Railway Ministry announces trip will take less than four hours, versus previously announced five.
China’s Beijing-Shanghai high-speed connection, which is the most important link in the country’s ambitious rail plans, will be faster than previously announced when it fully opens in 2013. The project was designed from the start for trains capable of 217 mph top speeds, but the government estimated total trip time of five hours on the 819 mile corridor, which would have meant average speeds of 164 mph on the whole line, a bit above typical for a corridor of this type. The country has now announced that its ambitions are even larger, and that trains will average over 200 mph to make the trip in less than four hours.

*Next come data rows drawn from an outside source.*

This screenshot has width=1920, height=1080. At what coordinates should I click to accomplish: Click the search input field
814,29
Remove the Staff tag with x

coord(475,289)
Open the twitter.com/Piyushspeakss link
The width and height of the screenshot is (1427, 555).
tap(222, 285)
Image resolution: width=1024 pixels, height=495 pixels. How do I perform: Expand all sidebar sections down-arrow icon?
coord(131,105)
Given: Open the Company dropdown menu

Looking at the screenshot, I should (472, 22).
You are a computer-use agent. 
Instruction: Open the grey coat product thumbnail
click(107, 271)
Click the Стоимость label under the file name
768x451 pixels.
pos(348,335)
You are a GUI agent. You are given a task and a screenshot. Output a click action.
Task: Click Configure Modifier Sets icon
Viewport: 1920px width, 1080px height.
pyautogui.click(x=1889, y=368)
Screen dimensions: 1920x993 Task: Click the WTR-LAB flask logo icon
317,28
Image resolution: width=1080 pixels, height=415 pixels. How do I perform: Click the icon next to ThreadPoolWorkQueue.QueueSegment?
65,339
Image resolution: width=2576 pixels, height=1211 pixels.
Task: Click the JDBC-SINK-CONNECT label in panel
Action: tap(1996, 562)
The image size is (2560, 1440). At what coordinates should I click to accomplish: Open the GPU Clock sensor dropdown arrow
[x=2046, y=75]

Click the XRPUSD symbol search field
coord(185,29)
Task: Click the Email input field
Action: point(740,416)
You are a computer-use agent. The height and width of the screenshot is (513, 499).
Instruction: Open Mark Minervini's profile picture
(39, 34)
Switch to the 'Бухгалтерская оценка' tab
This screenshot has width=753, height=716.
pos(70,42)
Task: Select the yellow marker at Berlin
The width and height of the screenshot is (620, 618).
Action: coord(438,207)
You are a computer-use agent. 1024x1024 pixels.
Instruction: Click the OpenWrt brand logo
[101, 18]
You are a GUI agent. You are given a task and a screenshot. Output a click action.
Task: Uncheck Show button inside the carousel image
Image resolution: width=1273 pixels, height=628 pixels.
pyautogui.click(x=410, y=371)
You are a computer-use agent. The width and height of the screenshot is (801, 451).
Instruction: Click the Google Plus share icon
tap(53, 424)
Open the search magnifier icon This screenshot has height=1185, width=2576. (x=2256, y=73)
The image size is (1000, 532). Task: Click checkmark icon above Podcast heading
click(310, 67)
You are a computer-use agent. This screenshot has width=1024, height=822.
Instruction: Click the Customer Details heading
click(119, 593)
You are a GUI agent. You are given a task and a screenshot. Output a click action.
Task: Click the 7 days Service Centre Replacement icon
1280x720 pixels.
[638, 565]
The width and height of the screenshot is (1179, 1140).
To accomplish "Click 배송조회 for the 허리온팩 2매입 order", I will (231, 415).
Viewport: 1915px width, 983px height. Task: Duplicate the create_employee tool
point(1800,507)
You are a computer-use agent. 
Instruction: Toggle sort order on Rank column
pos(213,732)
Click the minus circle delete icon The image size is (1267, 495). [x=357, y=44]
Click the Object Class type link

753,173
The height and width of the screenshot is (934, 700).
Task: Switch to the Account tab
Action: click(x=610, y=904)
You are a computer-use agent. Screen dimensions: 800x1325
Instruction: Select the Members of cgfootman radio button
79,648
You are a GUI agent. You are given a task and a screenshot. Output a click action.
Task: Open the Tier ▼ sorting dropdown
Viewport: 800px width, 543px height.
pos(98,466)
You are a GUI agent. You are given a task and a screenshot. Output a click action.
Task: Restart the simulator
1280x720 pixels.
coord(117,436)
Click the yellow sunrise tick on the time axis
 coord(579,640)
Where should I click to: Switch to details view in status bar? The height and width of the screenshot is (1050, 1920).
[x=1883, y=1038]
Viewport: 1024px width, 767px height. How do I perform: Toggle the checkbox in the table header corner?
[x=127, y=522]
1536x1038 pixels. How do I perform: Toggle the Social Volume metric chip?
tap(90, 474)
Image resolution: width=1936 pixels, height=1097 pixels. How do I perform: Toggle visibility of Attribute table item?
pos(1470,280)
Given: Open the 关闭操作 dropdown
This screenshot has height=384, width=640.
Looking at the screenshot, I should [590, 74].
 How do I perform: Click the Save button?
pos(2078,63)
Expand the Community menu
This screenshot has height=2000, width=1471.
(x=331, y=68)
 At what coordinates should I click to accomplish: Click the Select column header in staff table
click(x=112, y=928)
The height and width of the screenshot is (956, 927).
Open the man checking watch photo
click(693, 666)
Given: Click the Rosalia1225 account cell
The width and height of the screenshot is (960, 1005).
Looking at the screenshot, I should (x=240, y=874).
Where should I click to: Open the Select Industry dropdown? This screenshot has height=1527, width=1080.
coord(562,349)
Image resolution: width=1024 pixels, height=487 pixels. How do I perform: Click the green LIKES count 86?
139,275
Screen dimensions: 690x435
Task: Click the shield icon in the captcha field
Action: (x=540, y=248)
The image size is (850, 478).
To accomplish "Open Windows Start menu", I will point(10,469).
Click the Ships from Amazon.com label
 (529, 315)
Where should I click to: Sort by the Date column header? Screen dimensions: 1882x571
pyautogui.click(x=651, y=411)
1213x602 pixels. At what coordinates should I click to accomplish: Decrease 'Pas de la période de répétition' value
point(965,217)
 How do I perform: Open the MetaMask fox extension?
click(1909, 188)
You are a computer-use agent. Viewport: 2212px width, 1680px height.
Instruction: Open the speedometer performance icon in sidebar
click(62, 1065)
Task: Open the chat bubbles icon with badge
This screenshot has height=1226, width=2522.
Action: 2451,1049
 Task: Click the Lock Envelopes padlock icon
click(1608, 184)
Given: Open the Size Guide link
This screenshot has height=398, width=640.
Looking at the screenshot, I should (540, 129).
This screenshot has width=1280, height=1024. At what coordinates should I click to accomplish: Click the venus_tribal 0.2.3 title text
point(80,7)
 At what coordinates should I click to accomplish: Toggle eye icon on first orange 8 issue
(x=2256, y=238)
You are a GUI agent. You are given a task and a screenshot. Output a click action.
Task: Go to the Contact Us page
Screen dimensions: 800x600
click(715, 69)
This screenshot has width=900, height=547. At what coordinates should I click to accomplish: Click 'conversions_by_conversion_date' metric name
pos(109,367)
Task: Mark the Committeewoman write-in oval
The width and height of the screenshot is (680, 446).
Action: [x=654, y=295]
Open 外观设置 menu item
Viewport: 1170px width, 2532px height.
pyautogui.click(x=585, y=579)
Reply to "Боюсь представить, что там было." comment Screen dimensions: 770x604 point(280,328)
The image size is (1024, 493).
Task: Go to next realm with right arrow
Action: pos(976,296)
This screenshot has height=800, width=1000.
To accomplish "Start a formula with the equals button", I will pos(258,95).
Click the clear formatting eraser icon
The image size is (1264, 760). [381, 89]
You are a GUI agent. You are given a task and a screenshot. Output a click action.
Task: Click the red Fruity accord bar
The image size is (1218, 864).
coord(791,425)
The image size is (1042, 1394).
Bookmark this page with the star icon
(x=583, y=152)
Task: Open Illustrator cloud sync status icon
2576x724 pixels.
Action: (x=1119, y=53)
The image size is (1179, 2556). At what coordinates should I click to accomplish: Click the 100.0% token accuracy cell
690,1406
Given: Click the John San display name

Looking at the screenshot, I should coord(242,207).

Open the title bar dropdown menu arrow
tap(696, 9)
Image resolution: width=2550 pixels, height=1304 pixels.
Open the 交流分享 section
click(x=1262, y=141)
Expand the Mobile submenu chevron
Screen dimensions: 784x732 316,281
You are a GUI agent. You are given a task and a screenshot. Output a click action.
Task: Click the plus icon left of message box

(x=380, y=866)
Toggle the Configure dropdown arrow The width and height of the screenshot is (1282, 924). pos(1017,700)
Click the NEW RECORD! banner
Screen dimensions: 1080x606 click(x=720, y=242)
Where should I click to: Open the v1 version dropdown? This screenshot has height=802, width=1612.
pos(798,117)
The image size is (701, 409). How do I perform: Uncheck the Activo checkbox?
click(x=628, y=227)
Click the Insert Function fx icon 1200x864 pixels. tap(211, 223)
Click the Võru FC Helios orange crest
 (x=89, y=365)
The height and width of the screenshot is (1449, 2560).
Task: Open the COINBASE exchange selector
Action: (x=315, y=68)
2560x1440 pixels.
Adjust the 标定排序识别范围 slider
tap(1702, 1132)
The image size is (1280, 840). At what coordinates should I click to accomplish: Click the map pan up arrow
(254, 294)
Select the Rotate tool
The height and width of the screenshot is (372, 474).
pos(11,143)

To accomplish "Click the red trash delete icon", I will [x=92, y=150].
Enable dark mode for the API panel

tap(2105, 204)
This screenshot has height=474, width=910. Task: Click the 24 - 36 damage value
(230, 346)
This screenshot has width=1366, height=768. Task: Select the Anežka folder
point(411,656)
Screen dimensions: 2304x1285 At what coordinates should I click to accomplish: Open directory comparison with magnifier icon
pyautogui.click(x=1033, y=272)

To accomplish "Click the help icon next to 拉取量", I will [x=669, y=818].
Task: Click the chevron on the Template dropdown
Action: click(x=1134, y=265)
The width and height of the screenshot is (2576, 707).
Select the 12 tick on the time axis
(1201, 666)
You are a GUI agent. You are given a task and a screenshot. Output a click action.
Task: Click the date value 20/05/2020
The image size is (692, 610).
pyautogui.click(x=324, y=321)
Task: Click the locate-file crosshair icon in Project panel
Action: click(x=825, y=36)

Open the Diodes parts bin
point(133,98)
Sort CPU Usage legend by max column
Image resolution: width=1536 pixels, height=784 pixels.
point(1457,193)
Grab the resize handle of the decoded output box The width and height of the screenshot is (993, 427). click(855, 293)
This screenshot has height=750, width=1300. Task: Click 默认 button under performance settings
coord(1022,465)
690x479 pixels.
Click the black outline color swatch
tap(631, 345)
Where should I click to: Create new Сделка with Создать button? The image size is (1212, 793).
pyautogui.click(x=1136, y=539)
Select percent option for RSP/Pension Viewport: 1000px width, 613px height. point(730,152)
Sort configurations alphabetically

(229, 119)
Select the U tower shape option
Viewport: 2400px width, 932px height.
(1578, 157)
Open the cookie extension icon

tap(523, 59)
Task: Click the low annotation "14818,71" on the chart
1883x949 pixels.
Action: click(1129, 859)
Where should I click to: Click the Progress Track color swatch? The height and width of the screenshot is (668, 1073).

What’s significant about this announcement is that it means that trains will be moving at speeds higher than the 217 mph initially proposed for the major parts of the trip, making this by far the fastest conventional high-speed line in the world when it opens. The decrease in travel time from five hours to four also will allow trains to take a far higher percentage of the market share on China’s most important intercity link. Though three hours is typically seen as the time barrier under which trains can take travel share from airlines, a four hour trip on this corridor will make it a very popular choice for a link that already carries 10 percent of the country’s rail traffic. A trip between the cities today takes around 12 hours by rail.
The distance between Beijing and Shanghai is roughly equivalent to that between New York and Chicago.
China’s Railway Ministry sees its investment in new corridors as an essential way to avoid congestion as the country develops. China only has 1/50th of the number of airports as the U.S., but its high-speed railway network, measuring up to 7,000 miles by 2020, will be the longest in the world.
Beijing’s increased confidence in its capacity to deliver what amounts to the world’s most advanced high-speed corridor will be buoyed by a favorable stock market reaction, because the country is likely to list a holding company controlling the corridor on the stock market. Doing so would allow China to raise further funds for fast rail expansion, making this corridor only the first among many.